Please try to minimize the script and the number of packages needed. Then, provide a reproducible example.

clozan2 commented 3 months ago

Please try to minimize the script and the number of packages needed. Then, provide a reproducible example.

Thanks for the quick response. I have provided a minimized version of the script in the edited post. I hope it has been reduced enough. This version still produces the issue.

edzer commented 3 months ago

The script finishes for me, but used quite a bit of memory ( > 7 Gb).

rsbivand commented 3 months ago

@edzer I believe you were not using R 4.2 on Windows, then with sf built against an older GEOS and GDAL? I agree that this looks like a Windows memory question, but R 4.2 is no longer supported. Could @clozan2 upgrade to R 4.4, install the current sf binary built against newer GEOS and GDAL, and run the workflow in that setting, monitoring memory usage? It is important not to run under any IDE, either in Rgui.exe or in a Windows terminal/console, to reduce extraneous memory usage.

clozan2 commented 3 months ago

@rsbivand Thank you the response! I will upgrade to R 4.4 and try.

@edzer good to know that it finished when you tried.

rsbivand commented 3 months ago

On Win 10, R 4.4, Rgui error-exits and crashes on onondaga_l<-st_intersection(loss0121,onondaga20b). Memory use > 11GB. Will try again, saving intermediate objects.
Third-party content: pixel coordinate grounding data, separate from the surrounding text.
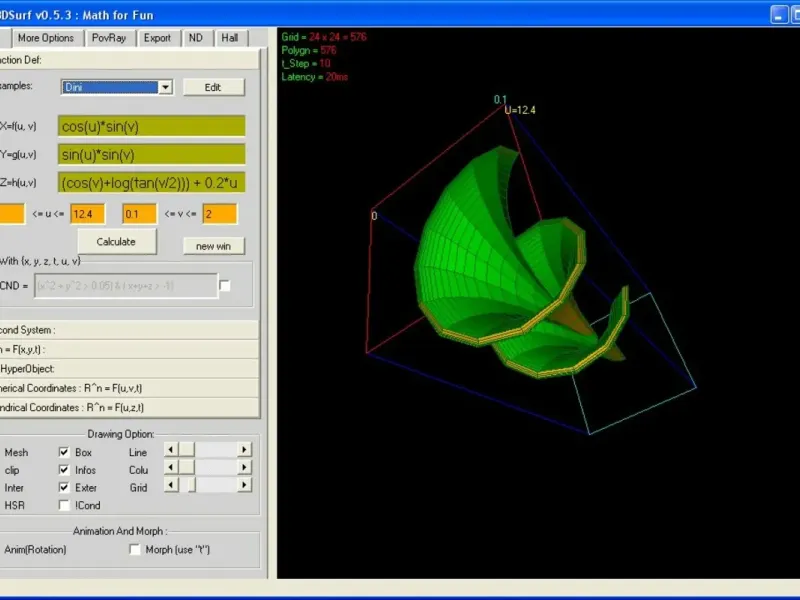800x600 pixels.
Task: Open the Dini examples dropdown
Action: point(165,87)
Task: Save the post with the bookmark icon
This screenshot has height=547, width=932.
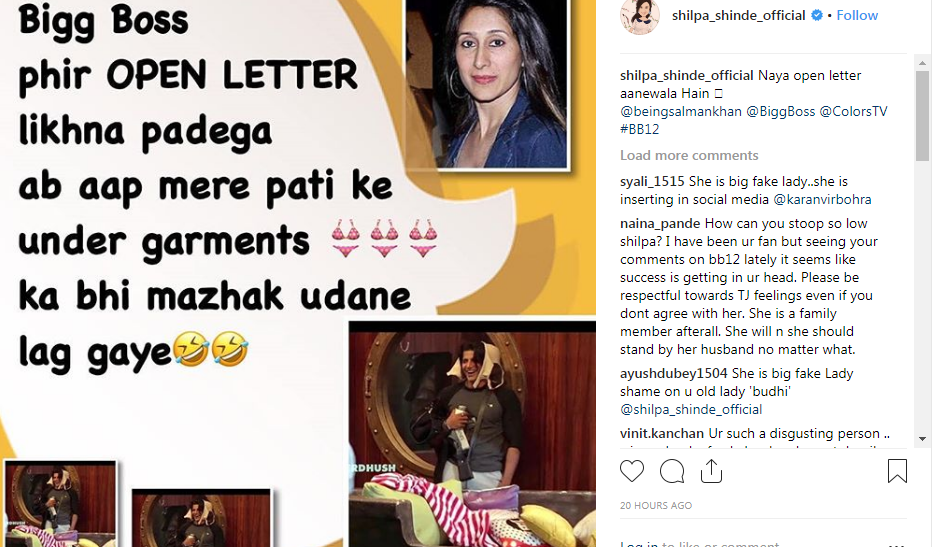Action: pos(897,471)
rsbivand commented 3 months ago

And in an Rtools44 terminal:

> load("GEOS_crash.rda")
> sf_use_s2(FALSE)
Spherical geometry (s2) switched off
> onondaga_l<-st_intersection(loss0121,onondaga20b)
although coordinates are longitude/latitude, st_intersection assumes that they
are planar
Segmentation fault

The first object is an extremely complex sfc, the second a simpler sfc. This also crashes when using s2 (which should be used) rather than GEOS (which shouldn't be used for spherical coordinates). My intuition is that the workflow is highly suboptimal, and probably should stay SpatRaster all the way, with no transformation of the polygonised raster to geographical coordinates - rather project the boundaries to the CRS of the raster.
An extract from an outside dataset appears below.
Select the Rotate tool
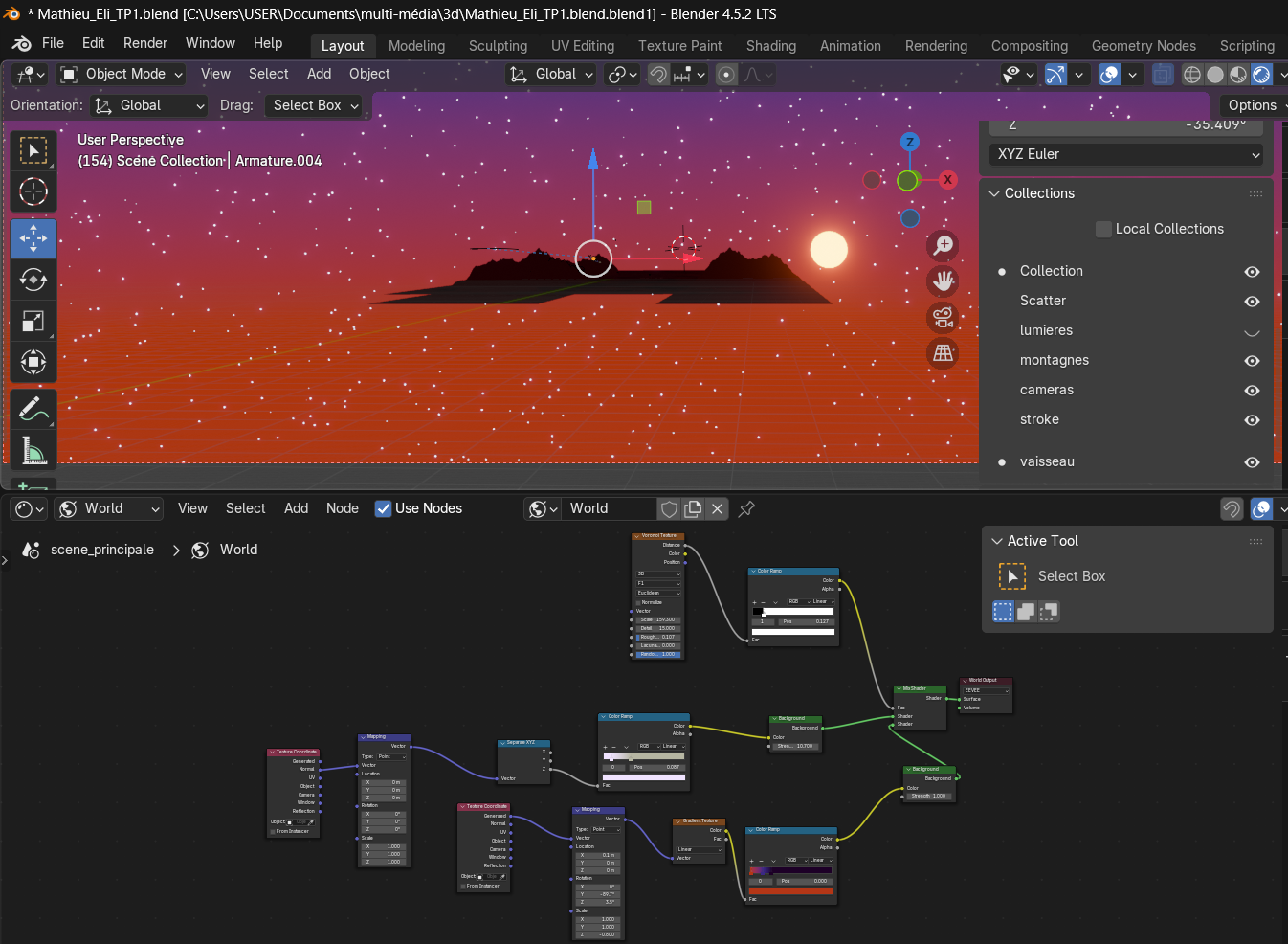 33,280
rsbivand commented 3 months ago
library(tigris)
options(tigris_use_cache=TRUE)
library(FedData)
library(sf)
'%notin%'<-function(x,y)!('%in%'(x,y))
onondaga20<-block_groups(state='NY',county='Onondaga',year=2020)
cayuga20<-block_groups(state='NY',county='Cayuga',year=2020)
cortland20<-block_groups(state='NY',county='Cortland',year=2020)
madison20<-block_groups(state='NY',county='Madison',year=2020)
oswego20<-block_groups(state='NY',county='Oswego',year=2020)
studyarea<-rbind(cayuga20,cortland20,madison20,oswego20,onondaga20)
library(terra)
###Download and process NLCD data for the study area
sa.nlcd01<-get_nlcd(template=studyarea,label='SA',year=2001,dataset='landcover',landmass='L48') ###Note: A runtime error sometimes occurs, possibly due to internet speed. Rerun if needed.
sa.nlcd21<-get_nlcd(template=studyarea,label='SA',year=2021,dataset='landcover',landmass='L48')
studyarea <- vect(st_transform(studyarea, "EPSG:5070"))
onondaga20 <- vect(st_transform(onondaga20, "EPSG:5070"))
studyareab <- aggregate(studyarea)
sa.nlcd01e <- mask(sa.nlcd01, studyareab)
sa.nlcd21e <- mask(sa.nlcd21, studyareab)
onondaga20b <- aggregate(onondaga20)
other21_0 <- sa.nlcd21e$Class %notin% c('Deciduous Forest','Evergreen Forest','Mixed Forest','Woody Wetlands','Developed High Intensity','Developed, Low Intensity','"Developed, Medium Intensity') 
forest01_0 <- sa.nlcd01e$Class %in% c('Deciduous Forest','Evergreen Forest','Mixed Forest','Woody Wetlands')
other21_1 <- mask(other21_0, onondaga20b)
forest01_1 <- mask(forest01_0, onondaga20b)
onondaga_l <- as.polygons(as.factor(forest01_1 & other21_1))
expanse(onondaga_l)
plot(onondaga_l)
mapview::mapview(onondaga_l)

I rarely use terra and remain unsure what the product is supposed to be, but added area calculation here after converting to SpatVector. This works fine on Windows 10 too.